Chih-Yi Liu ^{1, 2}, Ching-Shui Huang ^{3, 4}, Chi-Cheng Huang ^{5, 6}, Wei-Chi Ku ², Hsing-Yu Shih ³, Chi-Jung Huang ^{7, 8}

Affiliations

1. Division of Pathology, Sijhih Cathay General Hospital, New Taipei City 221, Taiwan.
2. School of Medicine, College of Medicine, Fu Jen Catholic University, New Taipei City 242, Taiwan.
3. Division of General Surgery, Department of Surgery, Cathay General Hospital, Taipei 106, Taiwan.
4. School of Medicine, College of Medicine, Taipei Medical University, Taipei 110, Taiwan.
5. Comprehensive Breast Health Center, Department of Surgery, Taipei Veterans General Hospital, Taipei 1121, Taiwan.
6. School of Public Health, College of Public Health, National Taiwan University, Taipei 100, Taiwan.
7. Department of Medical Research, Cathay General Hospital, Taipei 106, Taiwan.
8. Department of Biochemistry, National Defense Medical Center, Taipei 114, Taiwan.

ABSTRACT

Some patients with thyroid cancer develop a second primary cancer. Defining the characteristics of patients with double primary cancers (DPCs) is crucial and needs to be followed.
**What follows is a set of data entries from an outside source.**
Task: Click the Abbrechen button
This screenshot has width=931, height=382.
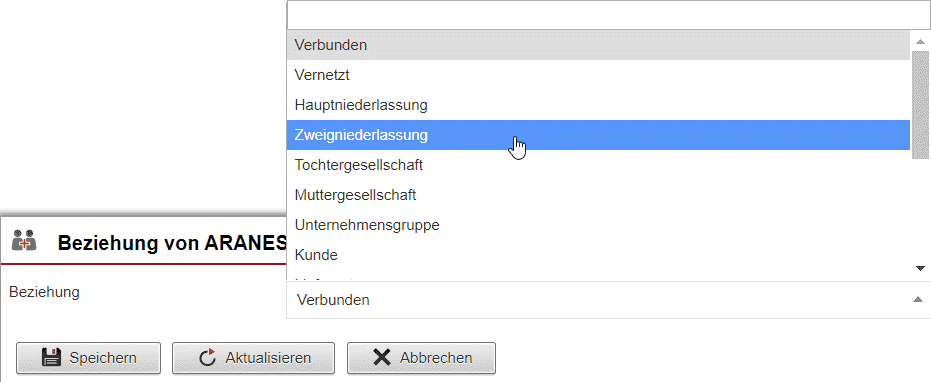Action: [x=421, y=358]
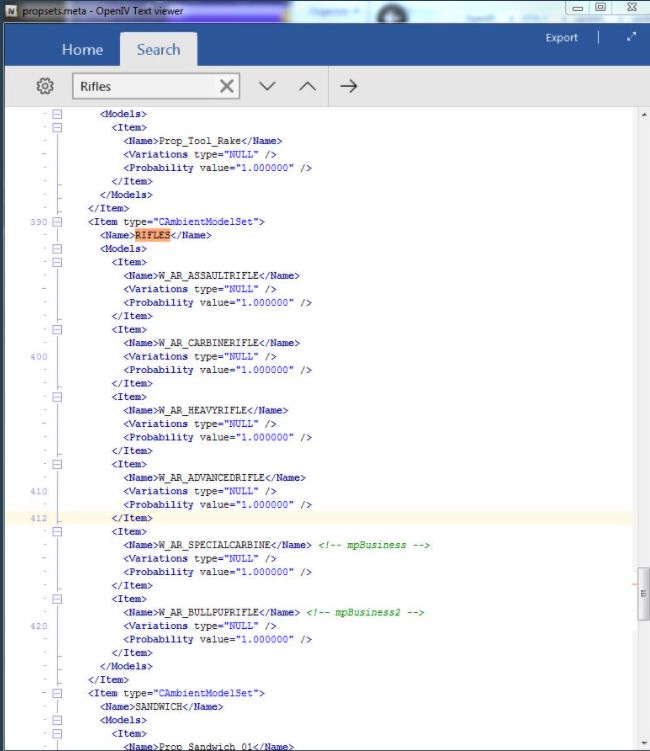
Task: Click the Export button
Action: click(561, 38)
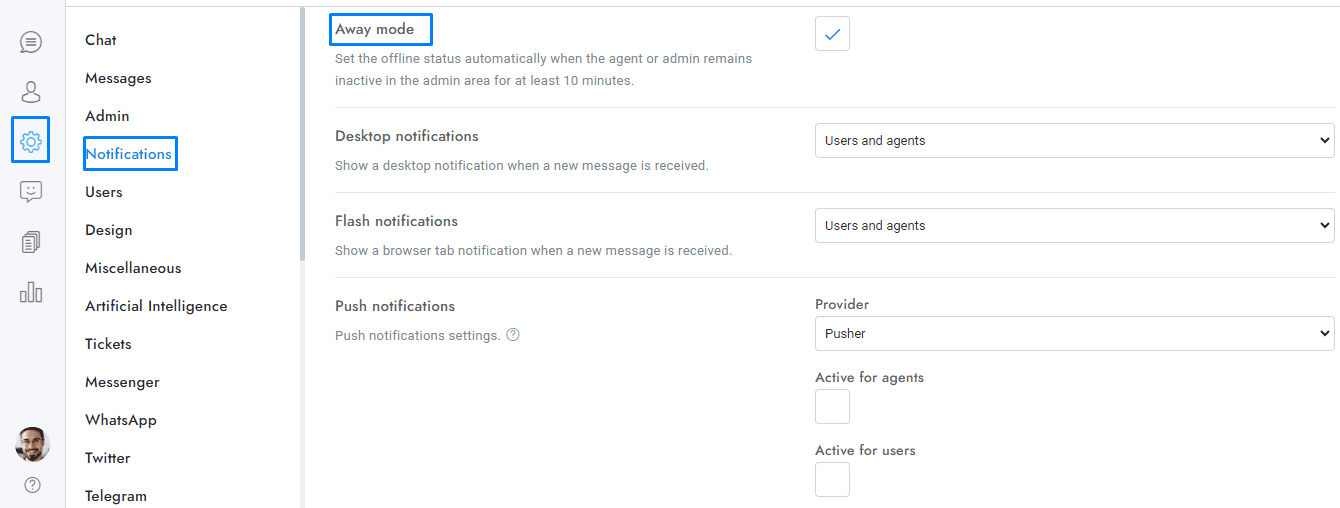Enable the Active for agents checkbox
1340x508 pixels.
tap(832, 407)
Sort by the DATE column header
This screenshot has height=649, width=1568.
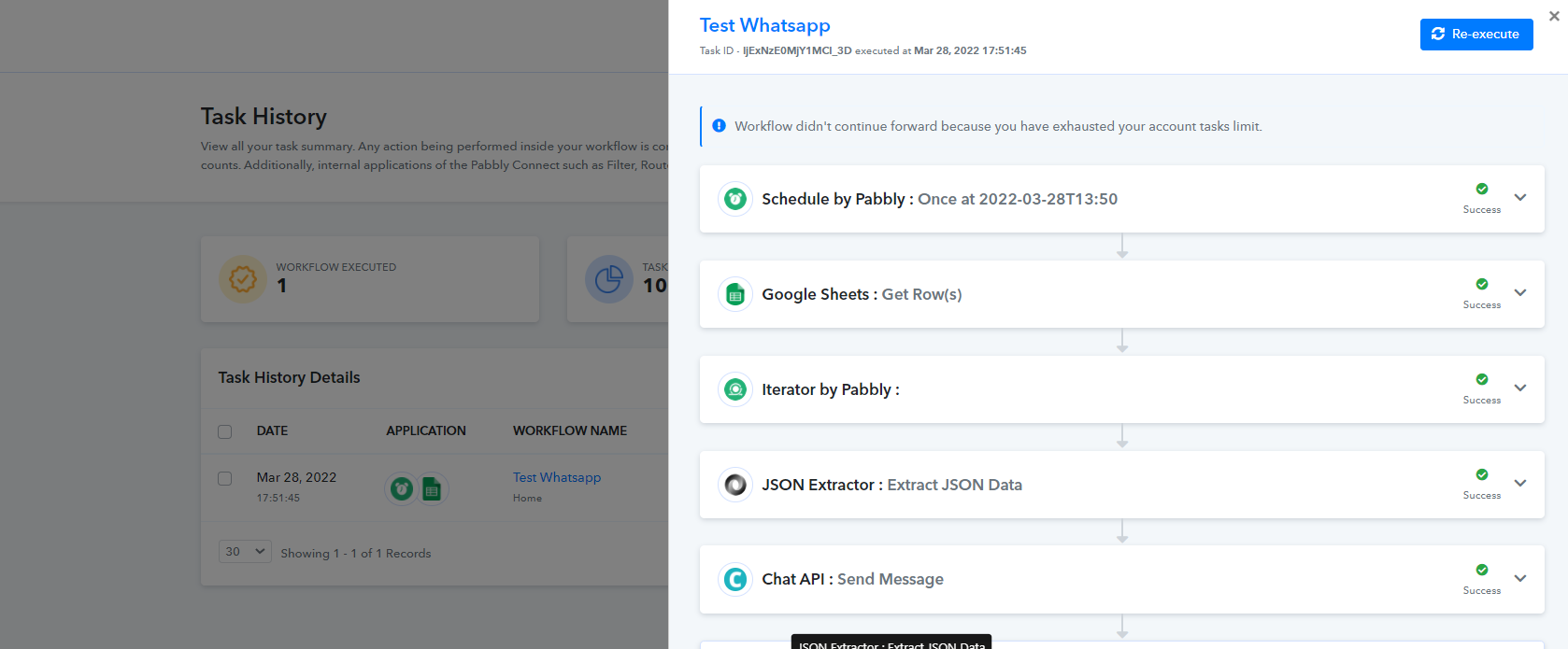point(272,430)
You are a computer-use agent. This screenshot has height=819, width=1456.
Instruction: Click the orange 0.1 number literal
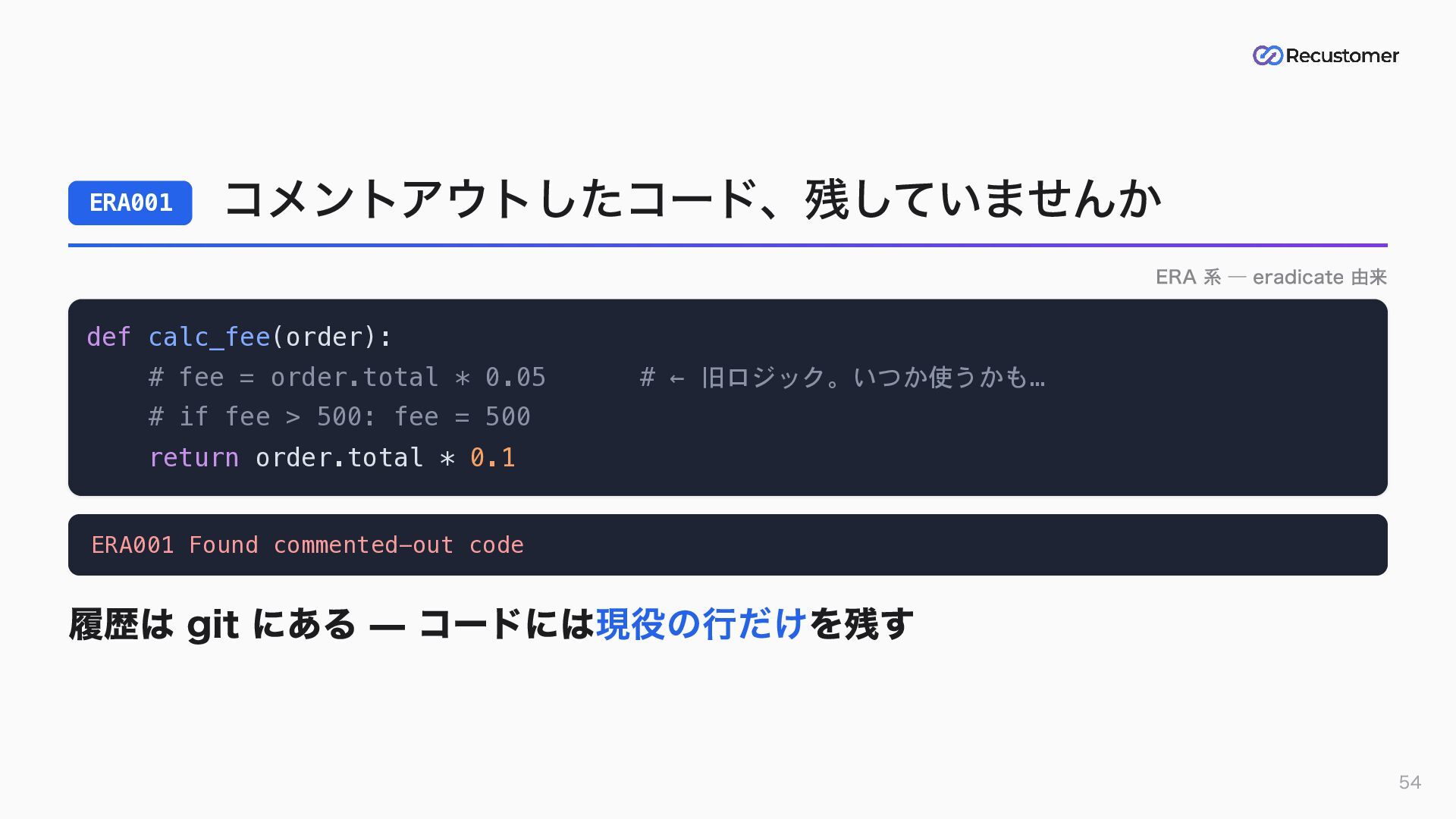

In this study, we examine molecular profiles in DPC. We enrolled 71 patients who received thyroid cancer surgery, 26 with single thyroid cancer (STC), and 45 with DPC. A retrograde cohort was used to develop immunohistochemical expressions of mismatch repair (MMR) proteins and cell-cycle-related markers from tissue microarrays to produce an equation for predicting the occurrence of DPC. The multivariate logistic model of 67 randomly selected patients (24 with STC and 43 with DPC) identified that the expression of deficient MMR (dMMR) (odds ratio (OR), 10.34; 95% confidence interval (CI), 2.17-49.21) and pRb (OR, 62.71; 95% CI, 4.83-814.22) were significantly associated with a higher risk of DPC. In contrast, the expression of CDK4 (OR, 0.19; 95% CI, 0.04-0.99) and CDK6 (OR, 0.03; 95% CI, 0.002-0.44) was significantly associated with a lower risk of DPC. Collectively, dMMR, pRb, CDK4, and CDK6 have a sensitivity of 88.9% (95% CI, 75.1-95.8) and a specificity of 69.2% (95% CI, 48.1-84.9) for occurrence of DPC in all 71 patients. This is the first report to demonstrate the molecular differentiation of STC and DPC. Overall, the integral molecular profile performed excellent discrimination and denoted an exponential function to predict the probability of DPC.

Keywords: DNA mismatch repair; cell cycle; immunohistochemistry; multiple primary; neoplasms; second primary; thyroid neoplasms.

>Cancers (Basel). 2021 Oct 31;13(21):5486. doi: 10.3390/cancers13215486.